===== DATA FOR ANALYSIS

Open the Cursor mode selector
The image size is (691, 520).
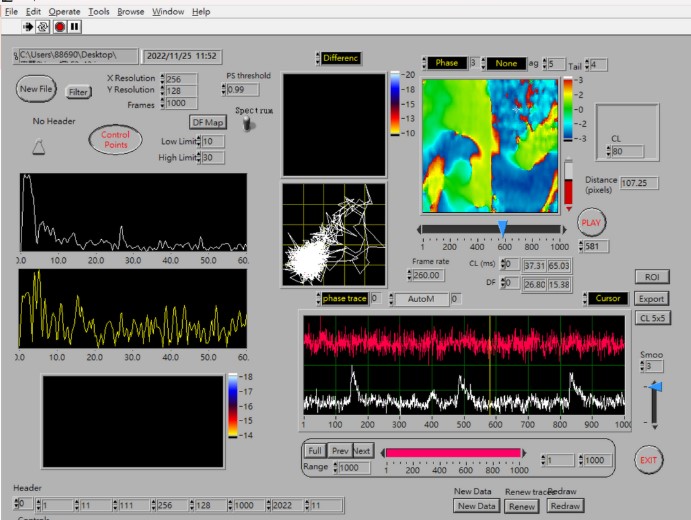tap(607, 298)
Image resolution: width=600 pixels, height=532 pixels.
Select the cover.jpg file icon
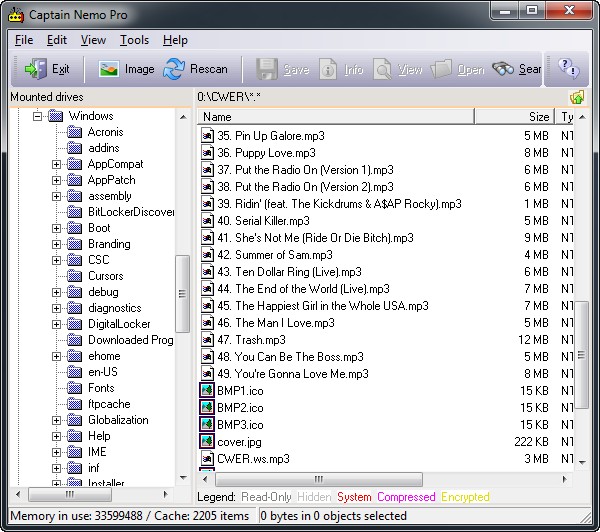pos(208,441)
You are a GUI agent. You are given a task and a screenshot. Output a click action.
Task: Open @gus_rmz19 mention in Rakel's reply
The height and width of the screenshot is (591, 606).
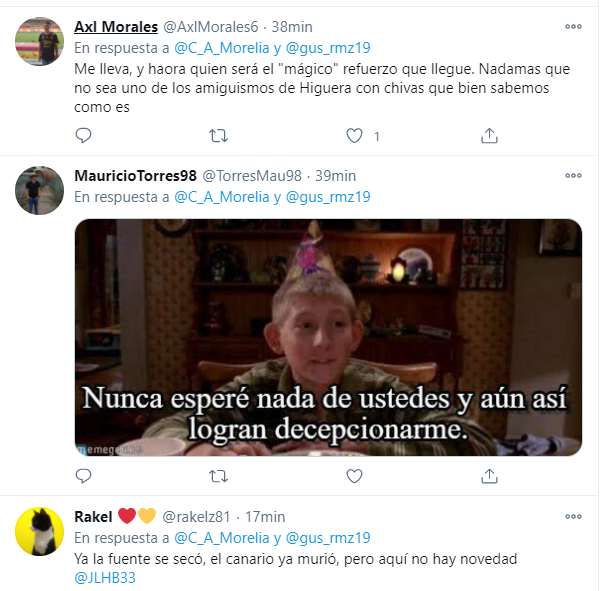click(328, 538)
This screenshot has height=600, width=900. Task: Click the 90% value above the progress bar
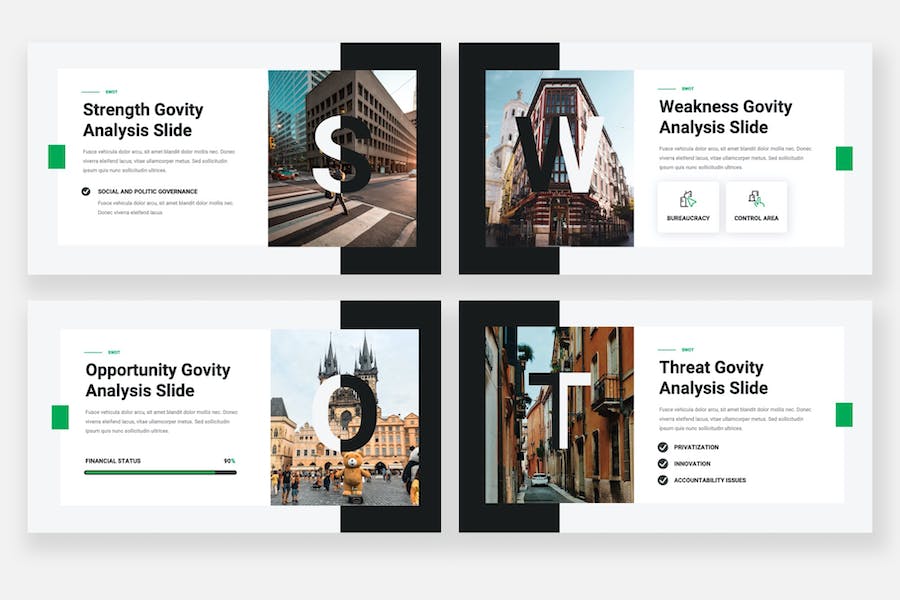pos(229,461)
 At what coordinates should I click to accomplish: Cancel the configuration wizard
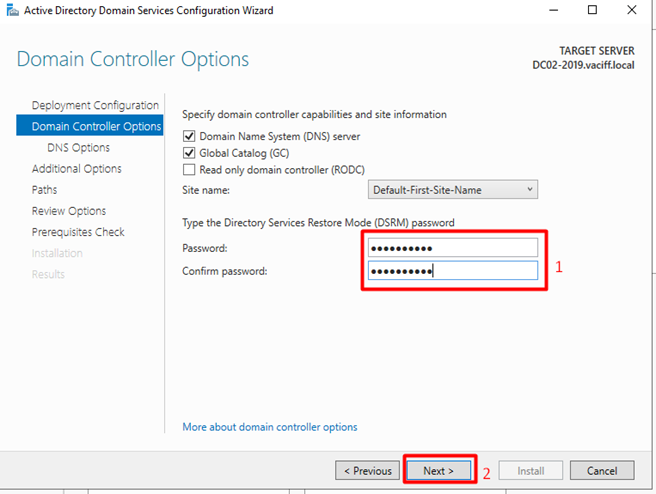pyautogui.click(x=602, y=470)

==========

*WHAT IS NEEDED*. Output, exactly and only, the lines beginning with the one that contains "At what coordinates" and ending at the last line of the records above. Drop the pictures.

*WRITTEN RESPONSE*.
 At what coordinates should I click to accomplish: Cancel the configuration wizard
pyautogui.click(x=602, y=470)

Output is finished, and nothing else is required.